Where It Fits in Keymate
Keymate represents a third way between two common extremes:
| Approach | Risk |
|---|---|
| Rip-and-replace | Months of rewrites, disruption, and migration risk |
| Do nothing | Compliance pressure, audit costs, and operational drag compound over time |
| Keymate (augment) | Layer on top of existing IAM, run in parallel, cut over gradually |
Keymate does not replace Keycloak. It strengthens what already works by adding fine-grained authorization, context-aware decisions, and policy observability as a governed layer.
How It Works
Keymate differentiates itself through six core design principles:
Built on Keycloak, Extended for the Enterprise
Layer Keymate on top of your Keycloak stack. No user migration, no rewrite. You get policy-driven access, enterprise-ready features, and smoother governance.
Attribute and Risk-Aware Access Control
Make smarter access decisions using attributes, location, and risk signals. Powered by DSAC (Data Security Attribute Control) and RADAC (Risk-Adaptive Access Control), access decisions consider not just who the user is, but what they are doing, with which data, under which conditions.
Multi-Tenant IAM with Delegated Control
Support organizational isolation, scoped roles, delegated administration, and tenant control. Designed for B2B, B2B2C, and public sector use cases, each tenant gets isolated policies, user bases, and delegated admins within auditable boundaries.
Visual Policy Simulation and DSL Debugging
Simulate and trace access decisions before deployment. Identify why access is allowed or denied with dry-run tools, version diffing, and DSL tracing. Treat policies like code: diff, review, approve, and roll back.
Zero-Integration Enforcement
Secure your APIs and services at the edge or in the mesh using API gateway plugins, service mesh filters, and language SDKs. No application code changes needed.
Observability and Compliance-Ready Logging
Capture every policy evaluation, session event, and decision point using OpenTelemetry, structured audit logs, and streaming pipelines. Every decision leaves a trail; audits become a process, not a fire drill.
Example Scenario
From Role Explosion to Policy-Based Control
Before: A fintech platform manages 200+ RBAC role definitions across multiple tenants. Each new customer onboarding requires creating a new set of roles. Role audits take weeks. Access bugs appear when role boundaries are unclear.
After: By layering Keymate on their existing Keycloak deployment, the team replaces the role sprawl with scoped, context-aware policies. Roles remain as the foundation (FINANCE_ANALYST, ADMIN), but access decisions now consider tenant context, organizational scope, and risk signals. The result:
- 80% reduction in access control bugs
- Policy changes are reviewed and approved like code
- Every access decision is traceable with a "why denied?" explanation
- New tenant onboarding requires zero new role definitions
Common Misunderstandings
- "Keymate replaces Keycloak." Keymate extends Keycloak. It does not replace authentication, user federation, or SSO. Keycloak remains the identity backbone.
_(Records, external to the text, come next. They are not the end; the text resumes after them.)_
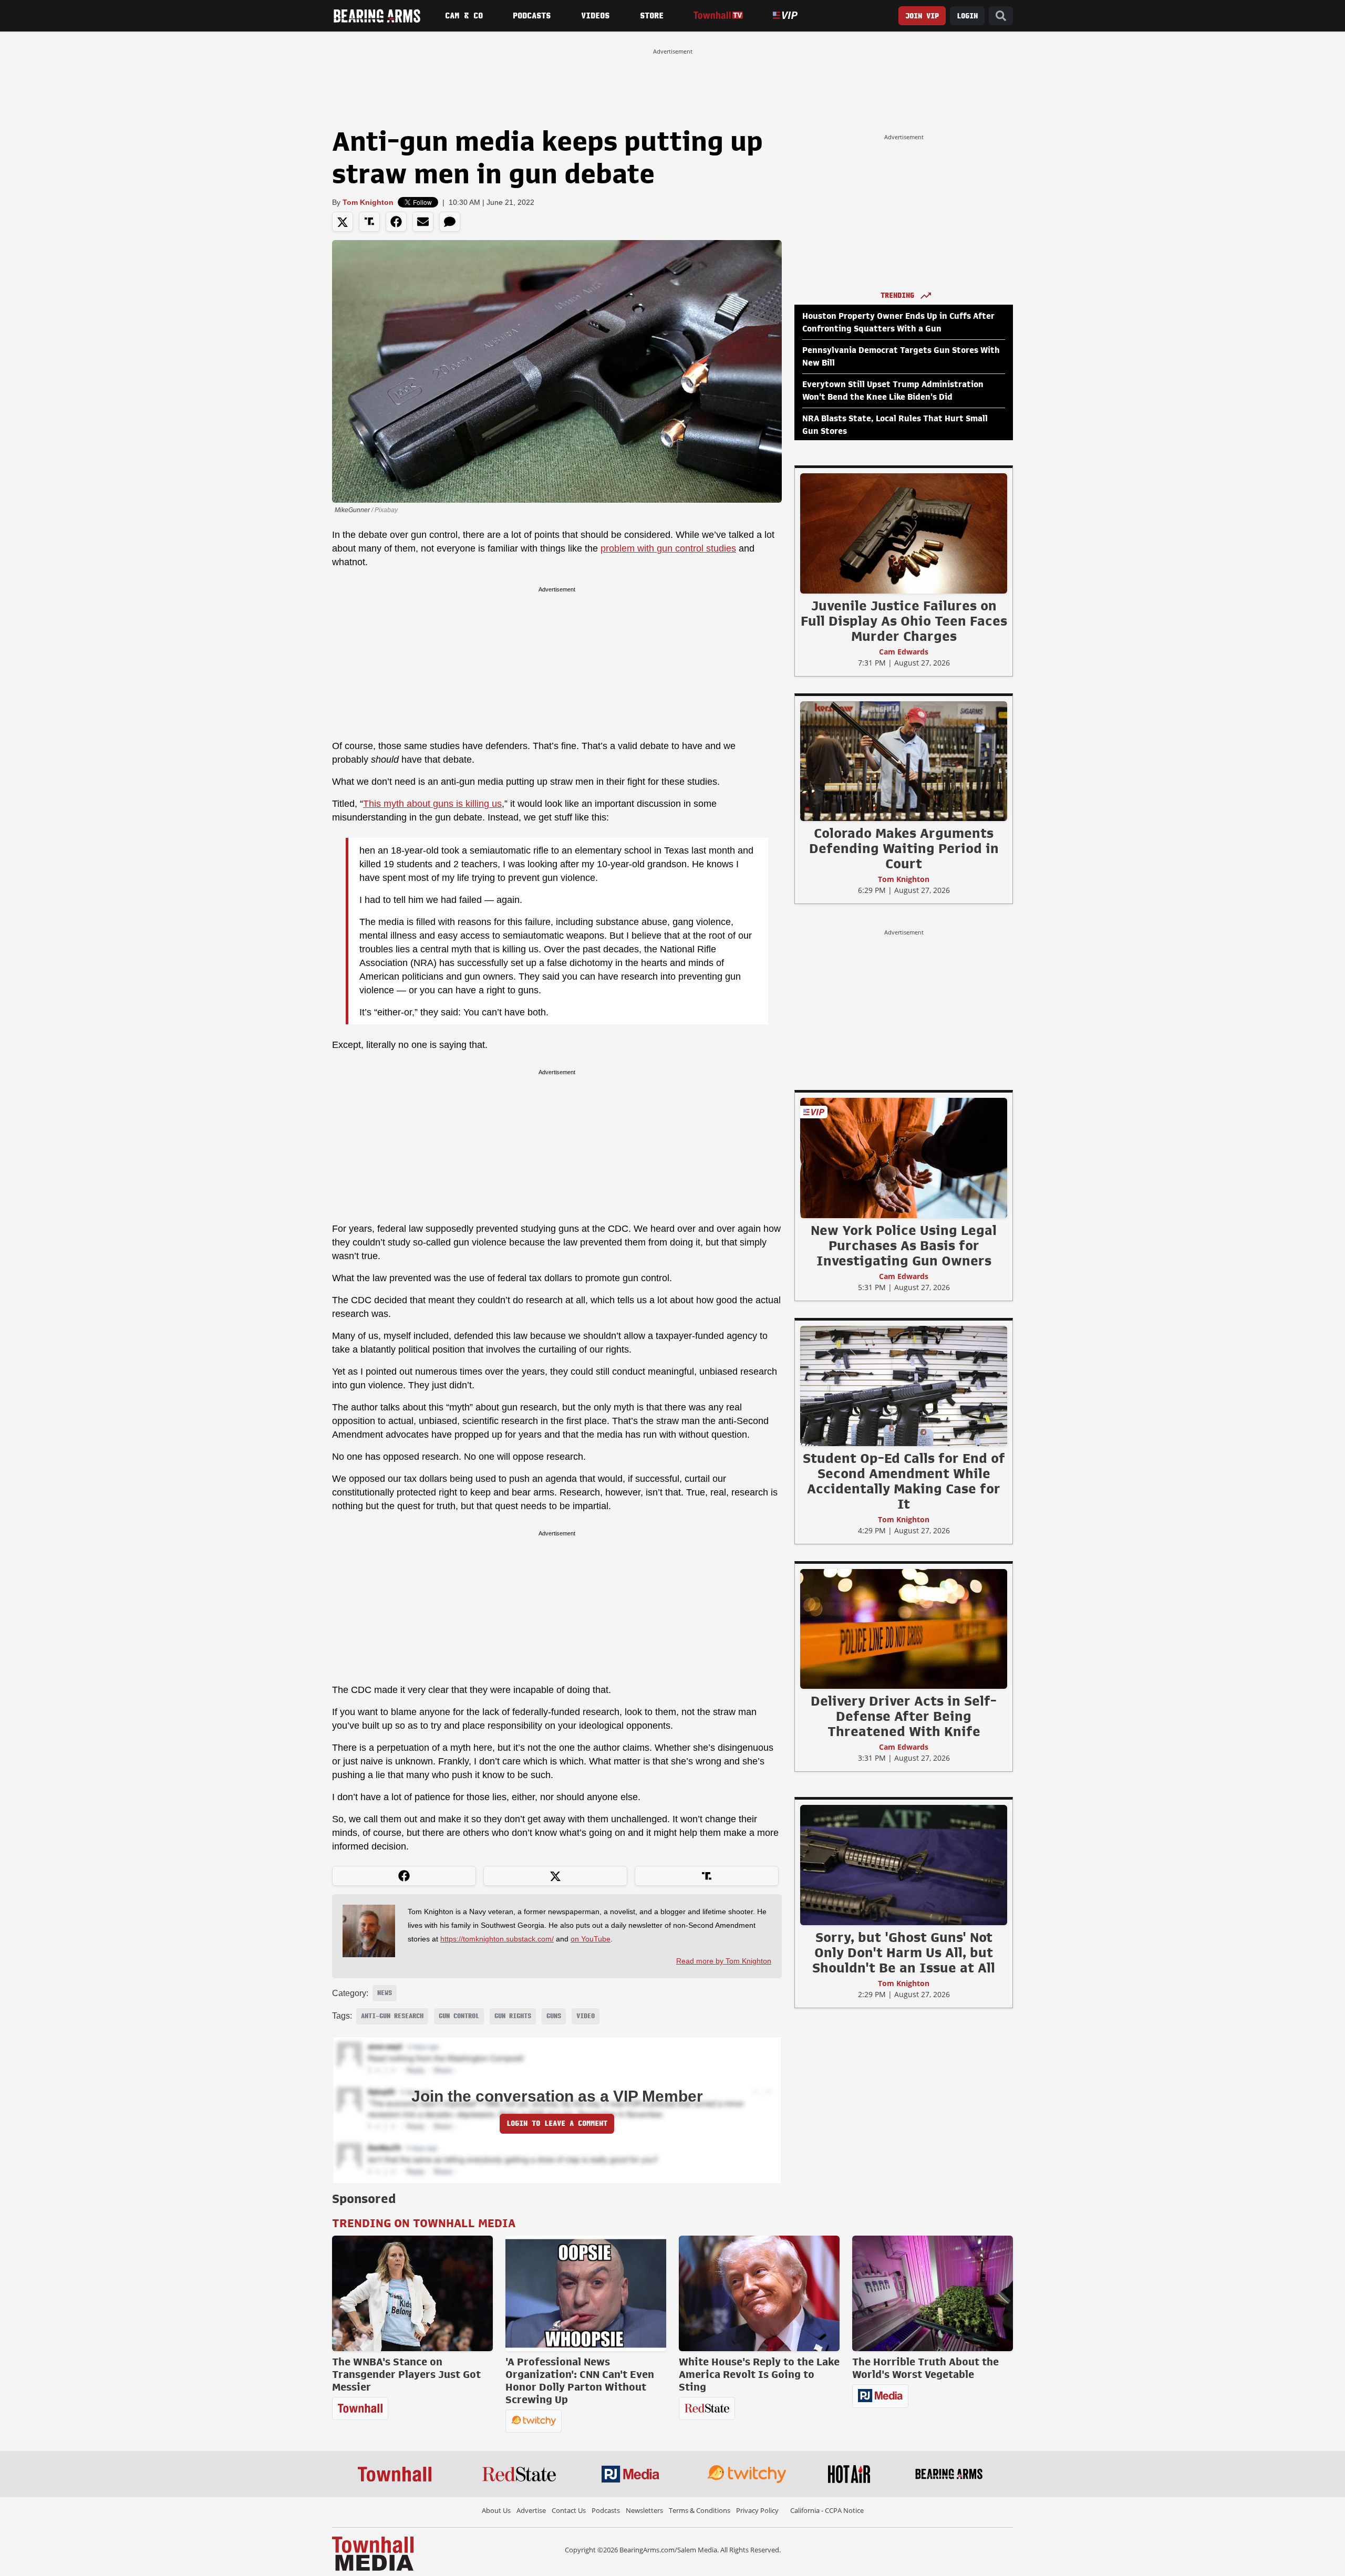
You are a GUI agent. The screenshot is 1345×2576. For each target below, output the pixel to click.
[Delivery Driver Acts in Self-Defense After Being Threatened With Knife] (903, 1628)
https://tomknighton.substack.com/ (497, 1939)
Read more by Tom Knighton (723, 1961)
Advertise (531, 2510)
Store (652, 16)
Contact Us (569, 2510)
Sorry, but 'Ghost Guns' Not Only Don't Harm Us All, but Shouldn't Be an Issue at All (903, 1952)
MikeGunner (352, 510)
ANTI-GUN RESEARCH (392, 2016)
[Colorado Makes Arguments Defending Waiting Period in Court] (903, 760)
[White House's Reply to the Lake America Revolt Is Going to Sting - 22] (759, 2293)
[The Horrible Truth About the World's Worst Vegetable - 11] (932, 2293)
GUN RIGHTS (512, 2016)
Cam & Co (464, 16)
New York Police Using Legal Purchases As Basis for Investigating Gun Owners (904, 1245)
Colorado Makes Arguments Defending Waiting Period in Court (904, 848)
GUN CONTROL (459, 2016)
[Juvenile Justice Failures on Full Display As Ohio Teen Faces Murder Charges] (903, 533)
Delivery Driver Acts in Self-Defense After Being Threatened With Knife (904, 1716)
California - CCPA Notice (827, 2510)
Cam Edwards (903, 652)
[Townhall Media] (372, 2553)
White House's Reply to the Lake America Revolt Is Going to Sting (759, 2374)
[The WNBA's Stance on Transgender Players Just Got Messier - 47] (412, 2293)
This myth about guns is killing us (432, 803)
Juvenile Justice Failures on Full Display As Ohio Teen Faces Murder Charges (904, 621)
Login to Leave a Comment (556, 2123)
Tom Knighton (368, 202)
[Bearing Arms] (376, 16)
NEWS (384, 1993)
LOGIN (967, 16)
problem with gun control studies (668, 548)
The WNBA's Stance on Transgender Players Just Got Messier (406, 2374)
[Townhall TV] (718, 15)
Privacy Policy (757, 2510)
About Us (496, 2510)
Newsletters (644, 2510)
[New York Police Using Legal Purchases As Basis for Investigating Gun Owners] (903, 1158)
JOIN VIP (922, 16)
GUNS (553, 2016)
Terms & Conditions (699, 2510)
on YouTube (591, 1939)
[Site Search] (1001, 16)
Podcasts (532, 16)
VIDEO (585, 2016)
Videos (595, 16)
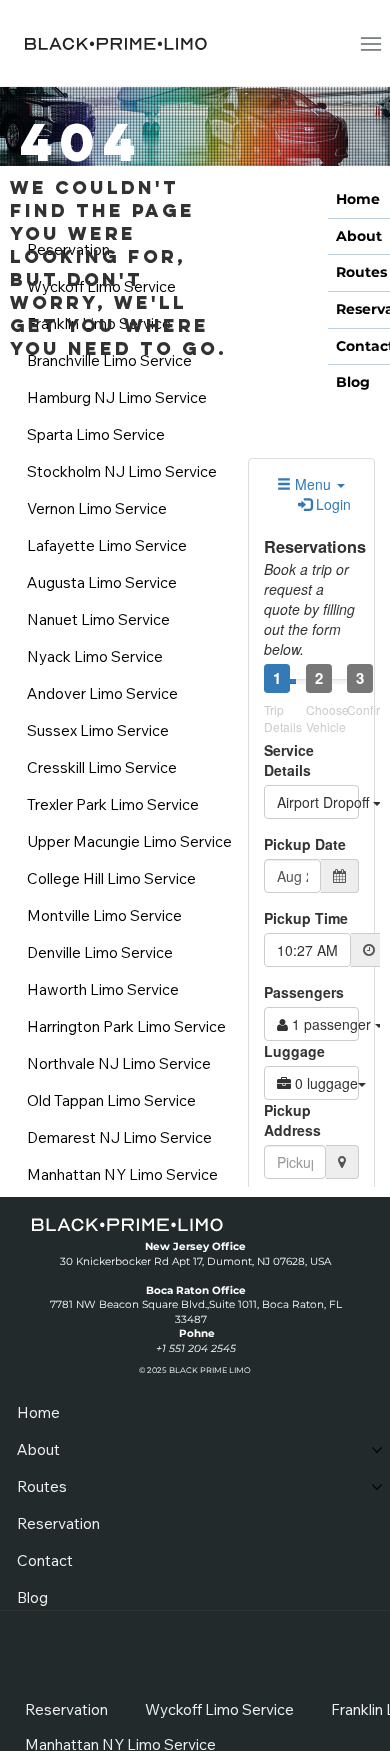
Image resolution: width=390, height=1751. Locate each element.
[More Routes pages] (377, 1487)
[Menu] (371, 43)
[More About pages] (377, 1450)
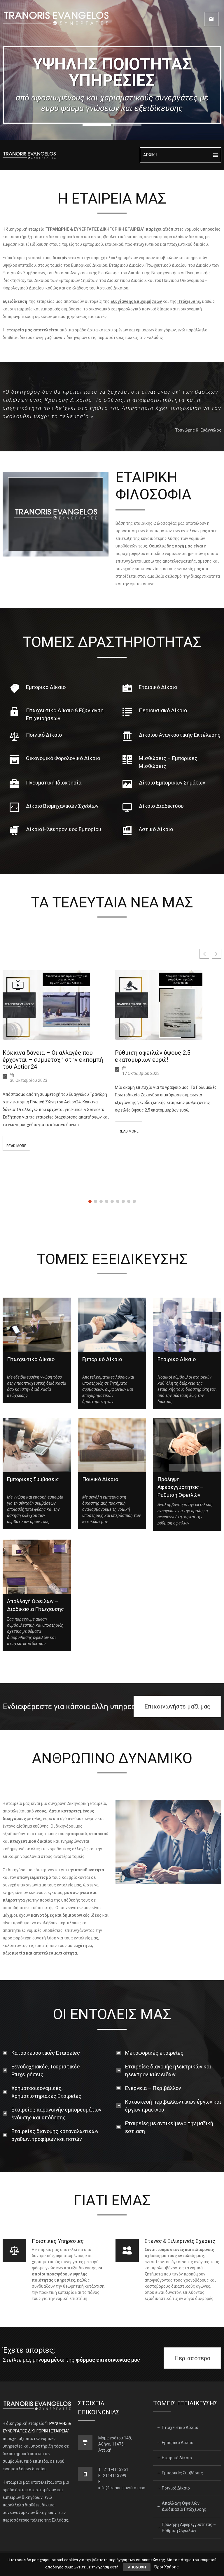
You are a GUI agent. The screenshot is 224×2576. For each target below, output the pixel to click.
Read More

- "This requires a big-bang migration." Keymate supports parallel run. You can compare decisions side-by-side with your legacy setup and cut over gradually with full audit trails.
- "RBAC is dead." RBAC is foundational and remains valuable. Keymate layers context (ABAC, ReBAC, RADAC) on top of RBAC to handle the scenarios where roles alone struggle.
- "It is vendor lock-in." Keymate is built on open standards (FGA engine, OpenTelemetry, OAuth2/OIDC). Openness and portability are core principles.
Design Notes
Start small. Begin with one or two attributes (e.g., region, data_class) and one relationship (e.g., owner). Add risk conditions later as you gain observability. Use parallel run to build confidence before cutting over.